TASK INPUTS
· · · ·

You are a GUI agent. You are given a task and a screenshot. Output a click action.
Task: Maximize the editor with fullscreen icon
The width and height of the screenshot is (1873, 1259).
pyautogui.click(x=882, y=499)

· · · ·

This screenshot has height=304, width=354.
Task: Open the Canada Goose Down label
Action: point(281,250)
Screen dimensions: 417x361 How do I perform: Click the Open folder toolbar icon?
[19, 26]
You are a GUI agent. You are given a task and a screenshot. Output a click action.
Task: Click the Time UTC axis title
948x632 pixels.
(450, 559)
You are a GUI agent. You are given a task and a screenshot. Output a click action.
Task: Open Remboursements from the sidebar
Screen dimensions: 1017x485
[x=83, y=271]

· · · ·

GIVEN INSTRUCTION
Please reproduce, unchanged, the part of the items above that opens with the line containing "Screen dimensions: 417x361" and closes with the line containing "[x=83, y=271]", including both of those lines.

ANSWER TO THE TASK
Screen dimensions: 417x361 How do I perform: Click the Open folder toolbar icon?
[19, 26]
You are a GUI agent. You are given a task and a screenshot. Output a click action.
Task: Click the Time UTC axis title
948x632 pixels.
(450, 559)
You are a GUI agent. You are given a task and a screenshot. Output a click action.
Task: Open Remboursements from the sidebar
Screen dimensions: 1017x485
[x=83, y=271]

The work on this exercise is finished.